DATA UNDER STUDY section start

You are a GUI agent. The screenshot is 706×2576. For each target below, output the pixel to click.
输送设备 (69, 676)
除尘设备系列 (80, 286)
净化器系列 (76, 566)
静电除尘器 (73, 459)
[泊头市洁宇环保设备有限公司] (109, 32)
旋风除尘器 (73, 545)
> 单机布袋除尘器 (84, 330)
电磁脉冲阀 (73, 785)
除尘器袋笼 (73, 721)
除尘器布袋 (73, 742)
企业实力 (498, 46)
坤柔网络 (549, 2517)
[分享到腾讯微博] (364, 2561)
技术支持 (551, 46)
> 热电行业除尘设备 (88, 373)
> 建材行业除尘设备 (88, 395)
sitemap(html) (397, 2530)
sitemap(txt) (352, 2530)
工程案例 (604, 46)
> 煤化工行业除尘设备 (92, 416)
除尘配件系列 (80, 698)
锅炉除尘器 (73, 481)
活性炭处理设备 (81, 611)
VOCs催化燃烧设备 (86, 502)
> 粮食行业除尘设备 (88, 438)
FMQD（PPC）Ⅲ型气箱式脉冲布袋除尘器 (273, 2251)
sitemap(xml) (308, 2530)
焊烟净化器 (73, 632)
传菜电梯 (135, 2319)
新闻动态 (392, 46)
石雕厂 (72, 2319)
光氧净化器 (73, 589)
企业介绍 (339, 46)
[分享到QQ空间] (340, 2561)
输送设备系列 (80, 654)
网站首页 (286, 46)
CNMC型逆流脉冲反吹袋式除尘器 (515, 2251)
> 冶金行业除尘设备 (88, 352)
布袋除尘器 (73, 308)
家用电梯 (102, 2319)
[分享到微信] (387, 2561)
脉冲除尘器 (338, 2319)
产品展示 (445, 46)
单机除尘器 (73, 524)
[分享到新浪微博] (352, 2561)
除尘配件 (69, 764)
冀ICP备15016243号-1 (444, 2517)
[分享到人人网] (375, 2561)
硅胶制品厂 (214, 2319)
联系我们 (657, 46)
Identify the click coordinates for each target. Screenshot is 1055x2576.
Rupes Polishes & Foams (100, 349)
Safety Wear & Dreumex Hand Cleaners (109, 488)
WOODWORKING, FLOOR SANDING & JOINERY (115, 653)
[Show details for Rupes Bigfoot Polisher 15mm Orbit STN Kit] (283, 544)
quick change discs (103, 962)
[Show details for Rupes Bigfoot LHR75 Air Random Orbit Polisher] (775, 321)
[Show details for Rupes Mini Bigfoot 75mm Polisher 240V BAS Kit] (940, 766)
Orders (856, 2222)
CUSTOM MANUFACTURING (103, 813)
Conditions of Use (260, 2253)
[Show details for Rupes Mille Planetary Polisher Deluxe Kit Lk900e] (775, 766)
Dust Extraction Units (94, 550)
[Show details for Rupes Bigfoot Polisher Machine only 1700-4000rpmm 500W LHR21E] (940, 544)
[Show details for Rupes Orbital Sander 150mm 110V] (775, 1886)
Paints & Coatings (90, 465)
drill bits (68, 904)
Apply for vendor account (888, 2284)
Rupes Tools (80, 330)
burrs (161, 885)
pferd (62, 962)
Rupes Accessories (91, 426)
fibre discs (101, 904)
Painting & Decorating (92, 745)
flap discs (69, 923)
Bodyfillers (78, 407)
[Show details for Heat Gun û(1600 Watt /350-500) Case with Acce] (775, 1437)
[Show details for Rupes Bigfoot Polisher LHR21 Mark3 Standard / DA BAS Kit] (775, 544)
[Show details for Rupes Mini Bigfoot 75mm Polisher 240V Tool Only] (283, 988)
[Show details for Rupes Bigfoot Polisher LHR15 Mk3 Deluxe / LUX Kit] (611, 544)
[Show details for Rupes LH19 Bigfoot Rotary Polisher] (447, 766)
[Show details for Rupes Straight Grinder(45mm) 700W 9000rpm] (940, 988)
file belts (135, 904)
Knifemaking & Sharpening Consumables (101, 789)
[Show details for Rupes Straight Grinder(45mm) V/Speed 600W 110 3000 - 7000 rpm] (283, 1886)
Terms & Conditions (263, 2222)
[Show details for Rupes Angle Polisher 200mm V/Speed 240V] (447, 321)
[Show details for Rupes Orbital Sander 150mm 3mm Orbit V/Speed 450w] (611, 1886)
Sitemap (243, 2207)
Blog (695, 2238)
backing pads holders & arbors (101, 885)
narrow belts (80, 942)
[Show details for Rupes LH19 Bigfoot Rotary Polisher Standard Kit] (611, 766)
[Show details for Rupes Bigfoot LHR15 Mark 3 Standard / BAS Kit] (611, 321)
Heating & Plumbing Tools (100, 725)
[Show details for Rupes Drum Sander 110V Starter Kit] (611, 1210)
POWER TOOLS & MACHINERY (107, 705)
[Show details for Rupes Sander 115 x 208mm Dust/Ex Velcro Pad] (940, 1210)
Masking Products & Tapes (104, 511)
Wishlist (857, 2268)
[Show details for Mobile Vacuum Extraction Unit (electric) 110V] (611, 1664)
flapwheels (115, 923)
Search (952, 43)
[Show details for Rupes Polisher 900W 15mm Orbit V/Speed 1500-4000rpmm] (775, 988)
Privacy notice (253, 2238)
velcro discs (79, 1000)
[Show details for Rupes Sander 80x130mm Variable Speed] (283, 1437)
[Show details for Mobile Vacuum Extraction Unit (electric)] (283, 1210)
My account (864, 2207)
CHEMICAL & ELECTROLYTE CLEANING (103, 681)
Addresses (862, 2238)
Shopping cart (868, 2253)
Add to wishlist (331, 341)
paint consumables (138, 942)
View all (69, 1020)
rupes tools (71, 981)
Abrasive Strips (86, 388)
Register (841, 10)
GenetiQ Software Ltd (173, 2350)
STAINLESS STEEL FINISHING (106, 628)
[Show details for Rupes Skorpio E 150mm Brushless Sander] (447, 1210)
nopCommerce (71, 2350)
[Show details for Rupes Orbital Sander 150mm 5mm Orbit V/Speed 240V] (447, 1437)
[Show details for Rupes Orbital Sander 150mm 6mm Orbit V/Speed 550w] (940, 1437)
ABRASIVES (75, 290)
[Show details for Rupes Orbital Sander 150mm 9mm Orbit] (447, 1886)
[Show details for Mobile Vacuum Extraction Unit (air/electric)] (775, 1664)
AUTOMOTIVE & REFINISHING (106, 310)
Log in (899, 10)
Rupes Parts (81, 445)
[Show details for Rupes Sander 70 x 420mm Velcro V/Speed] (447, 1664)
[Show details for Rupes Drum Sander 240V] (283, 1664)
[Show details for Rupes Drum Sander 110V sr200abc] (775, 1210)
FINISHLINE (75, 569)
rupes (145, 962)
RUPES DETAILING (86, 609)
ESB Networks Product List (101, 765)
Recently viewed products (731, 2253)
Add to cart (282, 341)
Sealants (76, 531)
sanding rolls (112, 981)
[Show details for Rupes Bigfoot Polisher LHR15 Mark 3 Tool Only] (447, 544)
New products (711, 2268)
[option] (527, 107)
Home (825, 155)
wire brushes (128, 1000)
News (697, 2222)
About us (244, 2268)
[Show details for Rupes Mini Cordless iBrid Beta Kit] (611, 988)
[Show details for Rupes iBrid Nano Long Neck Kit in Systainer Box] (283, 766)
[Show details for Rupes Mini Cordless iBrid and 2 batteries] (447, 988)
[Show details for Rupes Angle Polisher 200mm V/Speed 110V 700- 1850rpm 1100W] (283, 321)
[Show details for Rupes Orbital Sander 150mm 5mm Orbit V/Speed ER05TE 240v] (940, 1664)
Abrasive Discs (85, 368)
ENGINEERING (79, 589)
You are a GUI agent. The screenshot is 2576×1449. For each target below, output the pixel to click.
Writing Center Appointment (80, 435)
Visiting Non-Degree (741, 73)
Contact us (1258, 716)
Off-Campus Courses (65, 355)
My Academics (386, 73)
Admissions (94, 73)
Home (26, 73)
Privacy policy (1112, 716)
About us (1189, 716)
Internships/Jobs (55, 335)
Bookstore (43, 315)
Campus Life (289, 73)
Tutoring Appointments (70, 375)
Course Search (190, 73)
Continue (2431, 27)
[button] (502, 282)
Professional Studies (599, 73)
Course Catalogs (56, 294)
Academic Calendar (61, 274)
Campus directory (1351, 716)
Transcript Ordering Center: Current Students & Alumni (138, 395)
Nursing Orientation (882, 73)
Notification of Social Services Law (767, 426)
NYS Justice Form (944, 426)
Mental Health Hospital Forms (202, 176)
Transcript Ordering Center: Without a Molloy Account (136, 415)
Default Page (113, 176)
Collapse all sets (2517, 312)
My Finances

DATA UNDER STUDY section end

TASK TO CARRY OUT: Please count the lines above containing "Grinder"; number only.

FINISHED TASK: 2